Don't tell Broncos QBs offseason work has 'zero' impact on who wins job

Lynch and Siemian competing for starting job (1:54)

Field Yates and Jeff Saturday debate whether the Broncos' QB competition between Trevor Siemian and Paxton Lynch is the most important out of all the teams in the NFL. (1:54)

ENGLEWOOD, Colo. -- In a football-mad city that has seen the likes of John Elway and Peyton Manning play quarterback at a level few others could relate to, the position is always on the front-burner among the team’s faithful.

And as the Denver Broncos wind down their offseason program with this week’s mandatory minicamp, this year’s quarterback competition between Trevor Siemian and Paxton Lynch has already filled countless hours of discussion within and around the team.

That might be all well and good, coach Vance Joseph said after Tuesday’s practice, but the team’s decision-makers haven’t really started keeping score yet.

Joseph re-affirmed Tuesday that the competition won't be decided until later this summer, even if the quarterbacks say they’ve gotten an early start anyway.

“It’s hard to get a true evaluation with these guys right now, because there’s much learning going on around those guys," Joseph said. “There’s been positive plays by both guys, there’s been big throws by both guys, there’s been terrible throws by both guys. Our mindset has not changed -- get to [training camp] and have a true evaluation."

Asked after Tuesday’s practice how Siemian's and Lynch's work during the offseason program will impact the final decision, Joseph even ratcheted that thought up a notch.

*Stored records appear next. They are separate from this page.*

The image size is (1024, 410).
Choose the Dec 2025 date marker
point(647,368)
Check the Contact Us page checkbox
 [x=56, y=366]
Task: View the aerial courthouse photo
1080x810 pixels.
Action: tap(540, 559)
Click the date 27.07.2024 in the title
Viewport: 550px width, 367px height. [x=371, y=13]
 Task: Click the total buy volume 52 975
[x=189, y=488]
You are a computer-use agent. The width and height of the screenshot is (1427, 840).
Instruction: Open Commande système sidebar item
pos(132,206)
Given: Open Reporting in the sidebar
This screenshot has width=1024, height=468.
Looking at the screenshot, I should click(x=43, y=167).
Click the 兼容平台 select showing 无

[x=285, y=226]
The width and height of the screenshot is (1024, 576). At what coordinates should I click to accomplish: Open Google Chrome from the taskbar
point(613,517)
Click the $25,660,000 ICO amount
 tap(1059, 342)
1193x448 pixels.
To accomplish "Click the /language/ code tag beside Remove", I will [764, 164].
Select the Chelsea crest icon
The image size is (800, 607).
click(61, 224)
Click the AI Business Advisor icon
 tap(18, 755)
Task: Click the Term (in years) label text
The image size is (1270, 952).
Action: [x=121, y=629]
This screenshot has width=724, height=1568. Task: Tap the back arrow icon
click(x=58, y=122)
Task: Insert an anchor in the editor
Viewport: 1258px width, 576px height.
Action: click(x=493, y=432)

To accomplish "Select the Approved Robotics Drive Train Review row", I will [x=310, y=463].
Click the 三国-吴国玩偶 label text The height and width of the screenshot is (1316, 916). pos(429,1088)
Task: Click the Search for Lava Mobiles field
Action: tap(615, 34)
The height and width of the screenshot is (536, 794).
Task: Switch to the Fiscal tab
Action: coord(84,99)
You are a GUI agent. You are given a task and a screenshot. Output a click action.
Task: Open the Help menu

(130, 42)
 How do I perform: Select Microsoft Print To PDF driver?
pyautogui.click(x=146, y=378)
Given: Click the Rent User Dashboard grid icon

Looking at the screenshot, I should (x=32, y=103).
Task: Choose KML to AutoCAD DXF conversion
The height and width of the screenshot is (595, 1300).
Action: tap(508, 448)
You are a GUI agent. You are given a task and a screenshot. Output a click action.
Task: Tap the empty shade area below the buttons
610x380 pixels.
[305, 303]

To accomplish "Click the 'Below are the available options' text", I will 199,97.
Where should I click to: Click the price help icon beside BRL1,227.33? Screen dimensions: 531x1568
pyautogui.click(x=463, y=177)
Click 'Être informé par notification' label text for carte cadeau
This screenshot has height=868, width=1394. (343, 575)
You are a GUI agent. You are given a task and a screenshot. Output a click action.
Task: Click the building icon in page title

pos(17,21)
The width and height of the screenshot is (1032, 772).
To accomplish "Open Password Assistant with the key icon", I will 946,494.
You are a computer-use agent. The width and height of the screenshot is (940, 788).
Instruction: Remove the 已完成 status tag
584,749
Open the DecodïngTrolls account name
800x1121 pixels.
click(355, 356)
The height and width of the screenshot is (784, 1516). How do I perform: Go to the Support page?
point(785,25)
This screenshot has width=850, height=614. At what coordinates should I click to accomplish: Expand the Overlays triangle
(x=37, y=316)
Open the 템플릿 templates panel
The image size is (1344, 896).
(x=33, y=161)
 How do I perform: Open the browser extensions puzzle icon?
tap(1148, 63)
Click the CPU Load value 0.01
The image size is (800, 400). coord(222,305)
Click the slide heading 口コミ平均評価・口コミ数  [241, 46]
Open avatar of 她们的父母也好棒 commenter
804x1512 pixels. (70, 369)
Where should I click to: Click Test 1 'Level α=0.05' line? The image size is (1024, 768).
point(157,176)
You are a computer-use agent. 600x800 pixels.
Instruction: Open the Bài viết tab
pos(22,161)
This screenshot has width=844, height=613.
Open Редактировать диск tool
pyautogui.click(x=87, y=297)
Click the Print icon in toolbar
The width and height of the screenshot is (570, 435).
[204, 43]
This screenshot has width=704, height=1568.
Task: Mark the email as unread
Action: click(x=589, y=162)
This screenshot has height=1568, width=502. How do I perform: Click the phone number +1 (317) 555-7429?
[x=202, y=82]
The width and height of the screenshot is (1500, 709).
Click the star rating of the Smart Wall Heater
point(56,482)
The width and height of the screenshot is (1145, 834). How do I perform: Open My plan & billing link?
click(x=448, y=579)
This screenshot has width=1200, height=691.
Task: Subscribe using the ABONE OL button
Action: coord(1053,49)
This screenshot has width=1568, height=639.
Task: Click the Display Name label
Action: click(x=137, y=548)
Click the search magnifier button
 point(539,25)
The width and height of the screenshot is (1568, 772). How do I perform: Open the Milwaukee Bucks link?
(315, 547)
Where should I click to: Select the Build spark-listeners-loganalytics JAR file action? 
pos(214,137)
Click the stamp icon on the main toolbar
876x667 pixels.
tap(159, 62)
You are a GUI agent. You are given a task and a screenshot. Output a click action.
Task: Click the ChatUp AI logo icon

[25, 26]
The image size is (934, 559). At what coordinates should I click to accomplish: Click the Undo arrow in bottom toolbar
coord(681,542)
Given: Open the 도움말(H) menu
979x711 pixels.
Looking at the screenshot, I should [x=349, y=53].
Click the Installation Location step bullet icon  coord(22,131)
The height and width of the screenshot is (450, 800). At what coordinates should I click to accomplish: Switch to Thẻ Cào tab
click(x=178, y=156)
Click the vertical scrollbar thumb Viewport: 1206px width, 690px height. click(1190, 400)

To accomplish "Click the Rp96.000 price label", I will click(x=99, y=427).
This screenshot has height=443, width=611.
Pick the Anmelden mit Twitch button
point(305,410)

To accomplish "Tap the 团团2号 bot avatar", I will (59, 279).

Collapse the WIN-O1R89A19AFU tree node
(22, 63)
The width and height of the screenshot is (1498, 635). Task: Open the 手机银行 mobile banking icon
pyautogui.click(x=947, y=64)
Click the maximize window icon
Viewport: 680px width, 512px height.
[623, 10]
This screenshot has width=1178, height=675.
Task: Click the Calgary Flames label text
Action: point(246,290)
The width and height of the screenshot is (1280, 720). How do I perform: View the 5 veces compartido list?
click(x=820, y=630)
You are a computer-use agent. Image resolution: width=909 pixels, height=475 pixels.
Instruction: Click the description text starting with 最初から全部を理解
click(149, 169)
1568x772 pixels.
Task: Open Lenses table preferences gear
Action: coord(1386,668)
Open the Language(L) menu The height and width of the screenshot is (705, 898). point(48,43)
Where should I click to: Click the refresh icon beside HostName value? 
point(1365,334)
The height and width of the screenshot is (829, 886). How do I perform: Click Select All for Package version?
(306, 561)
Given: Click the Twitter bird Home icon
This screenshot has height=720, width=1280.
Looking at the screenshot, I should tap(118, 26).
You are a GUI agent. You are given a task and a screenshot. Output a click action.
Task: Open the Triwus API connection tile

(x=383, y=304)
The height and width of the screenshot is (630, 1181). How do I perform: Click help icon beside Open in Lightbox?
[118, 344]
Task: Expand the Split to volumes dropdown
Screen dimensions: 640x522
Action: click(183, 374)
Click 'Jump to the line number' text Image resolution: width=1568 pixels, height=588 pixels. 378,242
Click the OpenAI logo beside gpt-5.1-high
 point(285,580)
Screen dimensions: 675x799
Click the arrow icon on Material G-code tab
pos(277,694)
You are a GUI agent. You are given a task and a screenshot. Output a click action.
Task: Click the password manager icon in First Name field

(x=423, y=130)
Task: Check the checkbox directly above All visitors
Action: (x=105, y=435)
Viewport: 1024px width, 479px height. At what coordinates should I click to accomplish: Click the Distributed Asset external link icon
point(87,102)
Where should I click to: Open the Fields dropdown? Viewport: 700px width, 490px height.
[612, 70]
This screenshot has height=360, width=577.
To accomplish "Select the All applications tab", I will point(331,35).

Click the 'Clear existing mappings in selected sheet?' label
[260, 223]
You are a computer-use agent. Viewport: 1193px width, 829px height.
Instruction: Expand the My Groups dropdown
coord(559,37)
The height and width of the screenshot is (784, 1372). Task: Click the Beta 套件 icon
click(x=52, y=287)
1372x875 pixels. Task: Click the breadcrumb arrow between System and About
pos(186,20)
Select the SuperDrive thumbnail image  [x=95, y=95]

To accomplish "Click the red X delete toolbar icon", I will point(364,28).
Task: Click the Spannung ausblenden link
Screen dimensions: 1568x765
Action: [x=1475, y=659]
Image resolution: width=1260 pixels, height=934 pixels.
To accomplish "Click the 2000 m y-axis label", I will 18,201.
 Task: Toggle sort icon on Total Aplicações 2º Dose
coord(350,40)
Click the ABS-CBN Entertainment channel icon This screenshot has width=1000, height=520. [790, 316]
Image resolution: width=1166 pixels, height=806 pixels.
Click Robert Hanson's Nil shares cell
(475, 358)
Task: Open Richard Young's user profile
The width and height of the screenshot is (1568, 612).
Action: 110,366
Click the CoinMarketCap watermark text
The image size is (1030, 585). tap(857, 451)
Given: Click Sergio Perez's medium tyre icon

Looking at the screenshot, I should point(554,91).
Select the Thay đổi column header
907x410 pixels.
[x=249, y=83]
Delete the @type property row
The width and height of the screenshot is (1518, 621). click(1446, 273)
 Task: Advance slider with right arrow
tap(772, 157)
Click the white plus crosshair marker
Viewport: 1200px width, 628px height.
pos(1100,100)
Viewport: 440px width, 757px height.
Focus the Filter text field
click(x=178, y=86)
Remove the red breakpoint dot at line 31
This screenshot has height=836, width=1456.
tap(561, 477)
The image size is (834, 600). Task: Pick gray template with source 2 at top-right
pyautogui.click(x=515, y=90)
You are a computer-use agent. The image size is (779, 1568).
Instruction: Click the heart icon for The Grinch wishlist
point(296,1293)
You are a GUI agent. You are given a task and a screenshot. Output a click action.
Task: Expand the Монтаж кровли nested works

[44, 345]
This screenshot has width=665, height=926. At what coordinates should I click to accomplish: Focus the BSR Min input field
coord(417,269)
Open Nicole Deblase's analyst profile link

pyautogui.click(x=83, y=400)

“This part? Probably zero to none. … It’s going to be won on the football field," Joseph said. “It’s going to be won in the games in the preseason, and that’s the way the evaluation starts; that has not changed for myself or for the staff."

That has been Joseph's mantra throughout the Broncos’ offseason program, even though virtually every throw Siemian and Lynch have made throughout the team’s open practices in OTAs and minicamps have been dissected plenty. The quarterbacks each say they already think it is clearly a competition right now, even as they work together, and that it will only be more pronounced after the players return for training camp in late July.

“Absolutely, I’m putting gum in his shoes, trying to make sure he’s late to practice," Siemian deadpanned Tuesday when asked how he and Lynch were handling their day-to-day business. “No, we’re good, we’re helping each other out. We’re both young, we’re both learning. It’s good for both of us. We’re pushing each other."

By all accounts, Siemian and Lynch have worked well together in meetings and on the practice field, just as they did last summer when they were part of a three-way quarterback competition. But the two also believe, no matter how Joseph and the other coaches frame it, they’re competing now, in minicamp, and they have competed throughout the offseason.

“Competition is good for everybody," Siemian said. “We don’t have it just at quarterback, it’s all over the field. In regards to me and Paxton, we’re pushing each other. I’m learning from him when he’s got his reps, and I’m sure he’s doing the same when I’m out there. It’s good for both of us."

"Obviously, as a human, if you’re competing against somebody and you do something wrong, you’re going to be like, 'He's got me now, I've got to go make a big play.'" Lynch said. "For me, I kind of felt that way when I first started. I just kind of learned it's [about] yourself and making yourself better."

Offensive coordinator Mike McCoy has fully installed the offense, so the two quarterbacks have largely seen all they'll work with in the weeks and months to come. Joseph recommended every player, not just the quarterbacks, do at least some studying during the coming break before training camp.

“We’ve put a lot of football in from OTAs until minicamp here," Joseph said. “We don’t want guys to come back and be on zero. If you leave a 10, come back an 8. You can’t come back a zero, and that’s important for this football team with a new coaching staff in place."

Siemian and Lynch each said Tuesday they understand they will have to use the next six weeks or so as efficiently as possible. Siemian, who couldn’t work out for much of the early offseason after left shoulder surgery, said that would be a big item on his docket, while Lynch said he expected to work with quarterback guru Charlie Taaffe once again.

Taaffe was the head coach at the Citadel and a long-time offensive coordinator in college, and he also coached in the Canadian Football League. Lynch worked with him before the 2015 draft and earlier this year as well.

Siemian said the Broncos quarterbacks and the team’s receivers would probably get together for some throwing sessions as well.

“We’ll do something," Siemian said. “We’re talking about it right now. I’m sure you guys will see an Instagram post on it."

But in the end, Joseph said he’ll know when it’s time for a decision, whether he sees it on the practice field or in the preseason games.

“I don’t have a timetable on it," Joseph said. “It could be the first week of camp, it could be the end of preseason, I’m not sure. When I see clear separation, I’ll call it off."